In 2004, 46 percent of those deported had committed crimes. In 2005, 41 percent had committed crimes.

In the last fiscal year October 2005 through September 2006 ICE deported 7,137 people from the six-state region. Of those, 2,659, or 37 percent, had committed crimes, ICE records show.

WARRANTS MAY NOT TELL WHOLE STORY

The Cook County sheriff and Illinois Department of Corrections base their illegal alien counts on “detainer warrants” lodged by ICE.

ICE lodges a detainer when officials determine an inmate is in the U.S. illegally. The detainer means immigration authorities will take custody of a person when he or she released from prison.

But ICE doesn’t lodge a detainer against every undocumented immigrant. Every day at Cook County Criminal Court, ICE agents evaluate the people in custody who are about to go through bond court.
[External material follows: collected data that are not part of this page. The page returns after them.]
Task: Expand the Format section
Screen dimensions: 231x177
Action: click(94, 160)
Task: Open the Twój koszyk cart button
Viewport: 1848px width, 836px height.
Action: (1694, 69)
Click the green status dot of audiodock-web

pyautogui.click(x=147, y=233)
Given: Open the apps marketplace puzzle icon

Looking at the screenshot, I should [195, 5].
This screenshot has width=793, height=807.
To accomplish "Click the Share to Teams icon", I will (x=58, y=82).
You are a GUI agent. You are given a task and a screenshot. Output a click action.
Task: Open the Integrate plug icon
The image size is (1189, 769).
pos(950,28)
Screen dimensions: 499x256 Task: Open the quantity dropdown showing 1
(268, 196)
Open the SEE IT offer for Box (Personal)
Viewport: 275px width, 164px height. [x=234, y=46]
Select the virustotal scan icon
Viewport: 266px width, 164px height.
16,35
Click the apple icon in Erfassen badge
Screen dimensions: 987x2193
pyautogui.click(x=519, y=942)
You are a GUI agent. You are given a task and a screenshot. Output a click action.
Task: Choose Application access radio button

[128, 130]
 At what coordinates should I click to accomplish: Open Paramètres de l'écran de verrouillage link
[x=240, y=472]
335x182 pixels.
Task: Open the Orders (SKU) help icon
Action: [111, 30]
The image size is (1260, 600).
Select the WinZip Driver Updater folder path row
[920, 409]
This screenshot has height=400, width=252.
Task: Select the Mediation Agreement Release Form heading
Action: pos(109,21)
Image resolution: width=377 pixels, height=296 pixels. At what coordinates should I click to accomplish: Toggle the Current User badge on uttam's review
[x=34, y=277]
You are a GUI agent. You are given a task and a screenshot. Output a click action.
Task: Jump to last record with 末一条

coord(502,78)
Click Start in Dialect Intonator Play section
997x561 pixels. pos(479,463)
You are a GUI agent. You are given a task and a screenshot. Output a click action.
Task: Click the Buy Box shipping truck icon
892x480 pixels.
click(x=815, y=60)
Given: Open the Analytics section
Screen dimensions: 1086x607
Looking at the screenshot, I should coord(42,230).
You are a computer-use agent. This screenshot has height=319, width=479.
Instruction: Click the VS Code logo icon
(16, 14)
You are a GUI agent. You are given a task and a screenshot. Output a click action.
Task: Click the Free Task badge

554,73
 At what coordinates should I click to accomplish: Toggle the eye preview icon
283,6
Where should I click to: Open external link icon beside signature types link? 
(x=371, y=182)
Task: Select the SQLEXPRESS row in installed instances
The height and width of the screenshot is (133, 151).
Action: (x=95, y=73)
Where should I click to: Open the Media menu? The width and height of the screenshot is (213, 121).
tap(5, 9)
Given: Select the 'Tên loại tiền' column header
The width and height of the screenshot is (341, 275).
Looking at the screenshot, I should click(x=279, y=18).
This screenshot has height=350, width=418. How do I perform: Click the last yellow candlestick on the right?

But the agents usually lodge detainers only against people with previous criminal records.

“Odds are there are a lot more illegal aliens in the [Cook County] Jail than there are immigration holds on,” said a law enforcement source.

ALLEGED CRIMES BY LOCAL ILLEGAL IMMIGRANTS

Carlos Martinez, 33, from Honduras, is charged with raping, beating and stabbing a woman near 21st Place and Ashland Avenue on Sept. 24, 2007.

Martin Correa, 21, from Mexico, repeatedly snuck into the bedroom of a 12-year-old South Side girl in 2007 and had sex with her, prosecutors said.

Mwenda Murithi, 26, from Kenya, allegedly ordered a fellow gang member to shoot at a rival gang in Logan Square in June. A shot instead killed 13-year-old Schanna Gayden.

Jose Verra, 23, from Mexico, was arrested in July for allegedly growing up to 30,000 marijuana plants worth $5 million in a Cook County forest preserve near Barrington.

Eulalio Haro, from Mexico, had already been deported three times when he allegedly hit and killed a motorcyclist in McHenry County in 2006. Haro had a blood-alcohol content more than three times the legal limit, authorities said. He already had a reckless homicide conviction for a drunken-driving accident that killed his brother.